## TASK DESCRIPTION
Give again, word for word, each line below starting at the one that contains "オーダーメイド (42, 2098)" and ending at the one that contains "Agenda (331, 631)".

## SUPPLIED RECORDS
────────────────────
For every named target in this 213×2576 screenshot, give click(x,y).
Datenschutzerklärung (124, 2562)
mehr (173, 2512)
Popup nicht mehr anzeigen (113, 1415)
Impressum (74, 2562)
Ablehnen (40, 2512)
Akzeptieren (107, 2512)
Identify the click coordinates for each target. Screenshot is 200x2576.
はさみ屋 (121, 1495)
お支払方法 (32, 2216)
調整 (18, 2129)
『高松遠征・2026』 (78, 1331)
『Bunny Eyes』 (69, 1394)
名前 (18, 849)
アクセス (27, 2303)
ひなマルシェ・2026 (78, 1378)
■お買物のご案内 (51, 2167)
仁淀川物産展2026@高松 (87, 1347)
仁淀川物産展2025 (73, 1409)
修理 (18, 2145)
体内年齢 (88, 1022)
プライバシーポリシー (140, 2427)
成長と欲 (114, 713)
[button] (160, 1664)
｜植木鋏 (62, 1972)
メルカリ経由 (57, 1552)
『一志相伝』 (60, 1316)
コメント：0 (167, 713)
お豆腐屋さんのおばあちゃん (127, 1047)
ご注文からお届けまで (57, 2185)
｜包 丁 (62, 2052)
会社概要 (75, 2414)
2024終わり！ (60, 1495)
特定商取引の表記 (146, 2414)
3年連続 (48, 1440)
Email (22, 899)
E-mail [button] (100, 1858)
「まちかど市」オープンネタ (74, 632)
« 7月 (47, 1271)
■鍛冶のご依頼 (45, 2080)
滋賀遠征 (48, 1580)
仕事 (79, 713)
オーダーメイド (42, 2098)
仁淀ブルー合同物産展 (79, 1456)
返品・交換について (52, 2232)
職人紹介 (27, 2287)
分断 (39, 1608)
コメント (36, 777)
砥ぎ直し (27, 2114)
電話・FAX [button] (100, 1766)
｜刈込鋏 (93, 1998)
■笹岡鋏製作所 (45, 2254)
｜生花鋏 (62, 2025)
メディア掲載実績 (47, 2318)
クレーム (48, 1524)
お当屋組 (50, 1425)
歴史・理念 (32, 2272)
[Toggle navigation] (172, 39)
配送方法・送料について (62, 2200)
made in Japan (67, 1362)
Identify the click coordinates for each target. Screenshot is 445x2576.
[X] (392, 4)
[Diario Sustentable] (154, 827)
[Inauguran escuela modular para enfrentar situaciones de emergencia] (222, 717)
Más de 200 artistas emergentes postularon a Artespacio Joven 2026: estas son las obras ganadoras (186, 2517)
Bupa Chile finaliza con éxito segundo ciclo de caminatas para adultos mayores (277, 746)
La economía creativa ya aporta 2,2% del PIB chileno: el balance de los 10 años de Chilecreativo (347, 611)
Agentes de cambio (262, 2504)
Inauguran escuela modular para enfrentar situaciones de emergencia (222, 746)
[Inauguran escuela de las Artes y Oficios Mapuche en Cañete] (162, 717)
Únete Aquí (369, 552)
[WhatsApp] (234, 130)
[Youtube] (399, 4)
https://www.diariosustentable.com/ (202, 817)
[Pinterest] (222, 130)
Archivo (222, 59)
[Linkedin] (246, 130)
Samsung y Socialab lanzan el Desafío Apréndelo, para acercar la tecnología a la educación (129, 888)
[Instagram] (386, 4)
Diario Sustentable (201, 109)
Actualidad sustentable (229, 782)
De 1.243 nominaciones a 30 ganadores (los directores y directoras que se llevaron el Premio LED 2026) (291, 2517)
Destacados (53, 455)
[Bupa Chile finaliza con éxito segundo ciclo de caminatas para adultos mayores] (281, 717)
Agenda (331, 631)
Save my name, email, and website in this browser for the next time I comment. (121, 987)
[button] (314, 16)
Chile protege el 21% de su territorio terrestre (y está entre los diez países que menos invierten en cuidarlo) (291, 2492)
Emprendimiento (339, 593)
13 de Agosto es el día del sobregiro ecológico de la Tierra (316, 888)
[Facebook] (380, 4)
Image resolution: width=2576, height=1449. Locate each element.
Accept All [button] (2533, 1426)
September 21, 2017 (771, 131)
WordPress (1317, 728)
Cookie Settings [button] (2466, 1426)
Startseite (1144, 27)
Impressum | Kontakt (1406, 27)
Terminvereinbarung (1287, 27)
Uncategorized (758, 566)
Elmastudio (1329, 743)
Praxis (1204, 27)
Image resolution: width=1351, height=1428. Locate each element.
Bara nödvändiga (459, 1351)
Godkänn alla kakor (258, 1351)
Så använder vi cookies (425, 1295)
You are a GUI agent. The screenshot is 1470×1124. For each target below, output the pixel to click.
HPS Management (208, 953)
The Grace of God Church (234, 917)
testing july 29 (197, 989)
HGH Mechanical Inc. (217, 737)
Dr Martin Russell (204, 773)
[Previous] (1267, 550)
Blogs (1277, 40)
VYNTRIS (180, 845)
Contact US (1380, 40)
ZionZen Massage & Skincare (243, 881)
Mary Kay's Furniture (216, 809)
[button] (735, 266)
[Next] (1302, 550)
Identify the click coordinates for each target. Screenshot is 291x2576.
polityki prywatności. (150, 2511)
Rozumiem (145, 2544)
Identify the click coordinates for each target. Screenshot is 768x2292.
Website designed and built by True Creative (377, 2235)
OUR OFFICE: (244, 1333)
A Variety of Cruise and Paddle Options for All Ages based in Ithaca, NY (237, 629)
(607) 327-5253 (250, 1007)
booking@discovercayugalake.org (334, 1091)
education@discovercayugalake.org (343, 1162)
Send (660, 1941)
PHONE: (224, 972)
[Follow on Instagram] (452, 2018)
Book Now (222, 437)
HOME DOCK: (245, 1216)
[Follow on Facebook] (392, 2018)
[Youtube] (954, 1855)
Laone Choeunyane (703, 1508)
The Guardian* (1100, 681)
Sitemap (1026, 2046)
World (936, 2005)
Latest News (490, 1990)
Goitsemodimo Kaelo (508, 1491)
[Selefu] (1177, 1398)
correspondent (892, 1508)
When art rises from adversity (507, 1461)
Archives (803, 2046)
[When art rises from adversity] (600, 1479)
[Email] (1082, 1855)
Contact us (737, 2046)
────────────────────
## OUTPUT BELOW
オーダーメイド (42, 2098)
仁淀ブルー合同物産展 (79, 1456)
返品・交換について (52, 2232)
職人紹介 (27, 2287)
分断 (39, 1608)
コメント (36, 777)
砥ぎ直し (27, 2114)
電話・FAX [button] (100, 1766)
｜刈込鋏 (93, 1998)
■笹岡鋏製作所 (45, 2254)
｜生花鋏 (62, 2025)
メディア掲載実績 (47, 2318)
クレーム (48, 1524)
お当屋組 (50, 1425)
歴史・理念 (32, 2272)
[Toggle navigation] (172, 39)
配送方法・送料について (62, 2200)
made in Japan (67, 1362)
Identify the click coordinates for each target. Screenshot is 445x2576.
[X] (392, 4)
[Diario Sustentable] (154, 827)
[Inauguran escuela modular para enfrentar situaciones de emergencia] (222, 717)
Más de 200 artistas emergentes postularon a Artespacio Joven 2026: estas son las obras ganadoras (186, 2517)
Bupa Chile finaliza con éxito segundo ciclo de caminatas para adultos mayores (277, 746)
La economía creativa ya aporta 2,2% del PIB chileno: el balance de los 10 años de Chilecreativo (347, 611)
Agentes de cambio (262, 2504)
Inauguran escuela modular para enfrentar situaciones de emergencia (222, 746)
[Inauguran escuela de las Artes y Oficios Mapuche en Cañete] (162, 717)
Únete Aquí (369, 552)
[WhatsApp] (234, 130)
[Youtube] (399, 4)
https://www.diariosustentable.com/ (202, 817)
[Pinterest] (222, 130)
Archivo (222, 59)
[Linkedin] (246, 130)
Samsung y Socialab lanzan el Desafío Apréndelo, para acercar la tecnología a la educación (129, 888)
[Instagram] (386, 4)
Diario Sustentable (201, 109)
Actualidad sustentable (229, 782)
De 1.243 nominaciones a 30 ganadores (los directores y directoras que se llevaron el Premio LED 2026) (291, 2517)
Destacados (53, 455)
[Bupa Chile finaliza con éxito segundo ciclo de caminatas para adultos mayores] (281, 717)
Agenda (331, 631)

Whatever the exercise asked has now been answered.